Европейцы живут — на сеттльменте, на французской и английской концессиях. Англичане, американцы, испанцы, португальские, французы, итальянцы, немцы, русские, португальские и арабские евреи, — все это — «иностранцы», «европейцы». На концессиях своя, не китайская жизнь, за своими законами и полицией. На калитке Джэстфильд-парка начертано: «Китайцам и собакам вход запрещен». Сейчас в местных газетах (а газеты здесь на всех языках) идет ожесточенный спор — передавать ли, или не передавать китайцам — суд, хотя бы над китайцами, — европейцы доказывают китайцам, что им, китайцам, не стоит брать на себя судебные заботы, издержки и беспокойство. — В стороне от города стоит миссионерский Сикковейский монастырь, там тишина католичества и иезуитизма, перезвон колоколов, черные, все на подбор, монахи, светлый парк. Иностранцы живут медленной, чистой, сытой жизнью, в своих «флатах», со своими моторными лодками и автомобилями, которыми правят они сами, их жены и любовницы. Ванну надо принимать — три раза в день, штаны менять — дважды, воротничок — дважды. Днем надо сидеть под феном и пить сода-виски. Надо очень следить, что можно и чего нельзя есть в этой варварской стране постоянной холеры и чумы. Вечером надо ехать в Джэстфильд-парк, за город, в Мажестик, в кино на воздухе, где бои ходят по рядам и прыскают неким, приятно пахнущим, снадобьем под ноги, чтобы не кусали москиты… Мужчинам надо наблюдать, как делаются их — и их компанией — деньги. — Ну, почему тут не расцветать прекрасным леди, которые сначала обучаются в монастырских — английских, французских, американских — колледжах, дома тренируясь роялями и рисованием, и рукоделием — а затем принимают мир чистоплюйными романами, в чистоте, ясности в законах и канонах…

…должно быть, сейчас сезон этим летающим светлячкам и сезон цикадам, ибо и тех и других очень много… Весь день сегодня истекал потом и теми строчками, которые только что написаны, в жаре и обалдении.
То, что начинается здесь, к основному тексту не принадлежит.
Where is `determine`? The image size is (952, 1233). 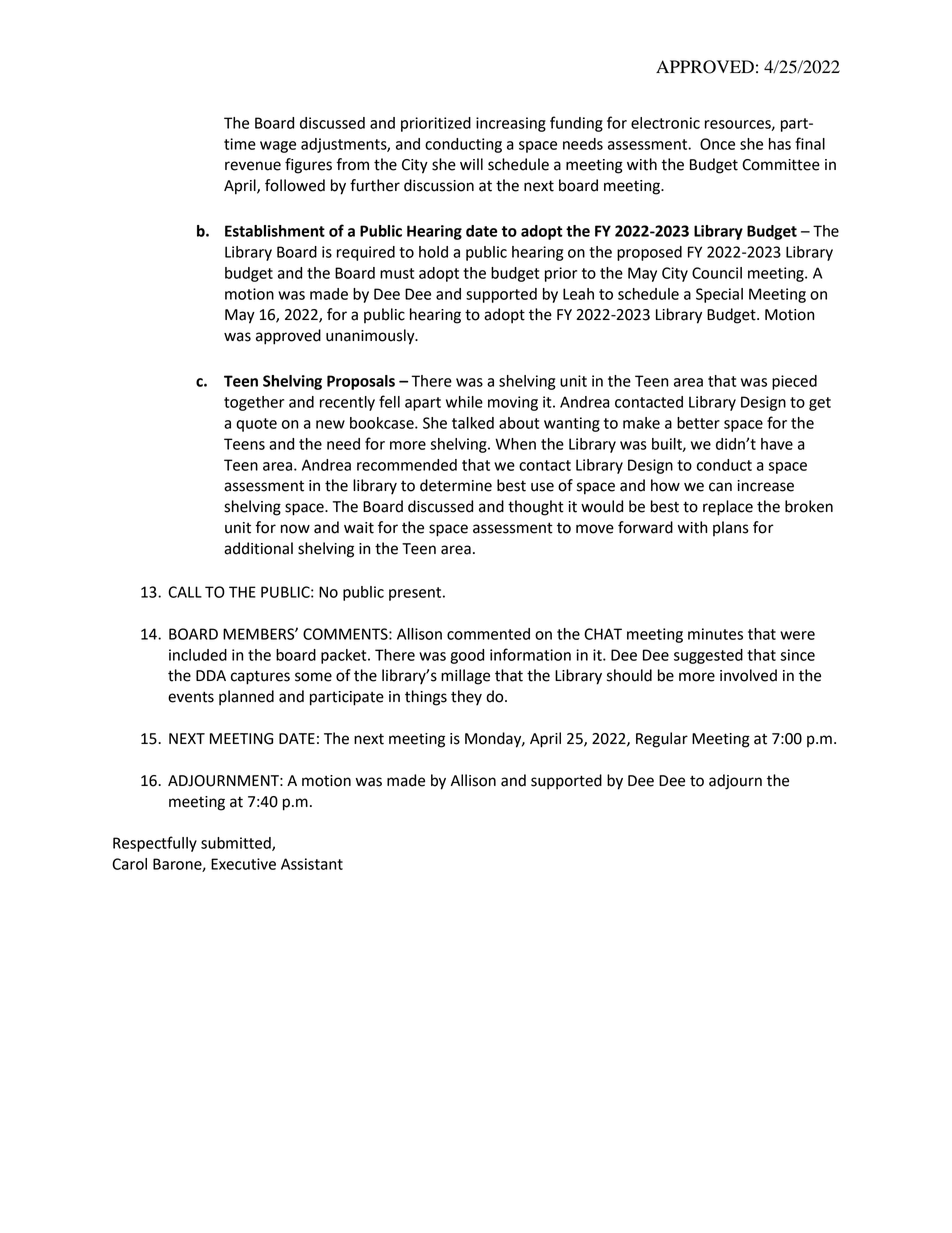
determine is located at coordinates (456, 485).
А вечером мы поехали в этот самый Джэстфильд-парк, на симфонический концерт. Я и не подоревал, как в этом парке хорошо и красиво, и поучительно!.. Это совершенно английский парк, по-английски распланированный на тысячу десятин земли. Деревья в парке были разукрашены фонариками, — была синяя, как всегда очень темная, темь, светила луна сквозь молоко облаков. Люди приходили в солидной медлительности, почти одни англичане. Перед ротондой рядами расставлены лонг-шэзы. Людей было очень мало, англичане утопали за спинками лонг-шэзов, в тишине вечера, в прохладе ветра, в этих летящих светляках. Разговоры тихи и медленны. Казалось, что людей нет, и сквозь шум цикад приходила музыка симфонического концерта. Я не знаю и не понимаю музыку, — но сегодня мне было очень хорошо слушать. Музыка была европейской. Я все время рассуждаю с китайцами-профессорами о том, что европейская культура слишком уж реалистична — этой музыкой можно было уйти в «ирреальность», — музыка — есть тот путь в непонятное, в неизмеримое аршином, туда, где коверкается обаршиненное. Сидел, слушал, мне было очень хорошо — уйти из реальностей в непонятное. И опять это к моим мыслям о Европе и Азии, — к тому, как «европа» обставила себя здесь, в Азии, колонии: хорошо соблюдают «чистоту» этой музыкой чистоплюйную. Фонарики мигали успокаивающе. — Потом у подъезда разбирались автомобили, разъезжались люди по чистым простыням спокойных ночей. Я был с Локсом, — мы поехали прокатиться за город. Я смотрел, как по краям шоссе спят китайцы. — Удивительно сумели англичане «вырезать» своими ножницами «культуры», выкроить из Китая — этот парк, эту музыку, — эту «Англию»!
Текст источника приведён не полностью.